Proteins are considered as polymers of amino acids. Proteins are biochemical compounds which consist of one or more polypeptides typically folded into a globular or fibrous form facilitating a biological function. Protein can be isolated from a native source and can be purified by several methods. Egg is a rich source of protein. The egg yolk is rich in proteins and vitamins but also has a relative high fatty acids and cholesterol content. On the other hand, the egg white contains a little more protein than the yolk but without fatty acids and cholesterol. Egg white contains many proteins but two of the main ones are albumin and globulin. Ovoglobulin can be acquired from egg white by salting out using saturated NaCl while ovalbumin can be isolated by mild acidification with acetic acid. Biuret method can be used to quantify the protein isolated and proteins when reacted with several reagents gives colored products. Ninhydrin, xanthoproteic, millon’s and Hopkins-cole test are used as general or specific test for proteins.

MATERIALS & METHODS

Isolation of Ovoglobulin and Ovalbumin from Egg white

The egg white was separated fom the yolk from one medium sized chicken egg. The yolk was discarded and the volume of the egg white was measured using a pre-weighed graduate cylinder. The weight was determined. 3.60g of NaCL powder was added for every 10ml of sample. It was stirred gently until no ovoglobulin precipitation was observed. A cheese cloth was used to filter with no undissolved salt powder included. The filtrate was not disposed. The residue was transferred to a pre-weighed filter paper & the sample was air-dried. The dried sample was weighed and the percentage yield was calculated. 2-3 drops of 0.200M acetic acid was added to the filtrate and heated to boiling point until the ovalbumin precipitates. The residue was filtered with a cheese cloth. The precipitate was transferred to a pre-weighed filter paper and was air-dried. The sample was weighed and the percentage yield was calculated.

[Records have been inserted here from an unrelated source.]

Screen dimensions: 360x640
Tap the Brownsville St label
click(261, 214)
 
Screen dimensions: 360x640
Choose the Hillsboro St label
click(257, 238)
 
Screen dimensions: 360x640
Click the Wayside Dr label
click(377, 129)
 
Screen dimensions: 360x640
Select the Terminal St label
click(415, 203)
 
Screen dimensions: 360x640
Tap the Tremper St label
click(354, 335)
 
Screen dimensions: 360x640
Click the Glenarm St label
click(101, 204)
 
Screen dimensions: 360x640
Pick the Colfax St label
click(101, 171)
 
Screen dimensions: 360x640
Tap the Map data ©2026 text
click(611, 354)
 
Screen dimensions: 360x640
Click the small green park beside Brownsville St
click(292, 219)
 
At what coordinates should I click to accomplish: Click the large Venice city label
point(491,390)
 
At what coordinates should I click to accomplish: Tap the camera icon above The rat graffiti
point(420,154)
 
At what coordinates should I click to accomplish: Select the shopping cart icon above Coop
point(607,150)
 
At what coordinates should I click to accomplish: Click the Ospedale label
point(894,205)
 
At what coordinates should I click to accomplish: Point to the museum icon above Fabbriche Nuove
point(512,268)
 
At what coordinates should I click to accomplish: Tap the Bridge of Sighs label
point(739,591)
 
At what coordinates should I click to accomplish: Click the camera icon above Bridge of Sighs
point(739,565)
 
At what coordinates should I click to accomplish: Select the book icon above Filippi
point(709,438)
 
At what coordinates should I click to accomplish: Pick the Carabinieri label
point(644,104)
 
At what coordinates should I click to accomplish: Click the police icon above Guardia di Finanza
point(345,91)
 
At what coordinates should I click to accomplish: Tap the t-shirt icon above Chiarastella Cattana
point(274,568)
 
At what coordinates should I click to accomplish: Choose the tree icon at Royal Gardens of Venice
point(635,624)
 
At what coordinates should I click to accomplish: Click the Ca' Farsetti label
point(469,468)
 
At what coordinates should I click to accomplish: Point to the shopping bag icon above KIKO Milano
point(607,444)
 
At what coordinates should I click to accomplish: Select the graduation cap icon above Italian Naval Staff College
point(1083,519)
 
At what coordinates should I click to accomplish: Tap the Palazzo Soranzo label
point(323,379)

Quantitation of protein using Biuret Method

The egg white was separated from the yolk of one medium-sized chicken egg. The yolk was discarded. The volume of the egg white was measured with a graduated cylinder. The sample was divided into to even parts with 250ml beakers for each sample. One portion was used for part C while the other was spared for part D. 2.00ml of each albumin standard was prepared into separate test tubes with concentrations of 5, 10, 15 & 25 mg/ml from standard albumin solution (50mg/ml). A blank was prepared using a 2.00ml distilled water. 2.00ml of egg white was transferred into two separate test tubes of the unknown samples. Each tube was labeled. 2,00ml of Biuret reagent & 1.00ml of 0.200M NaOH to each prepared tubes in #2. The samples were incubated for 30 minutes at room temperature. The absorbance was read at 540nm of the blank distilled using UV-Vis spectrophotometer. The absorbance of the standard was read with the highest concentration (25mg/ml). The absorbance of the samples were read and diluted until the absorbance is within that of the standard solutions. The averages of the two readings were gained. The calibration curve was prepared using MS Excel Program. The linear regression analysis was done to determine the equation of the R2 value of the line. The equation of the line was used and the concentration of the protein sample was calculated:

Equation: x=[(y-b)/m] x dilution factor x total volume of sample

Qualitative Tests for Protein

The egg white sample was diluted with equal 0.200M phosphate buffer (7.40pH) & filtered through the cheesecloth. This test was used in parts C & D. 2.00ml of egg white solution was transferred into four separate test tubes & was labeled.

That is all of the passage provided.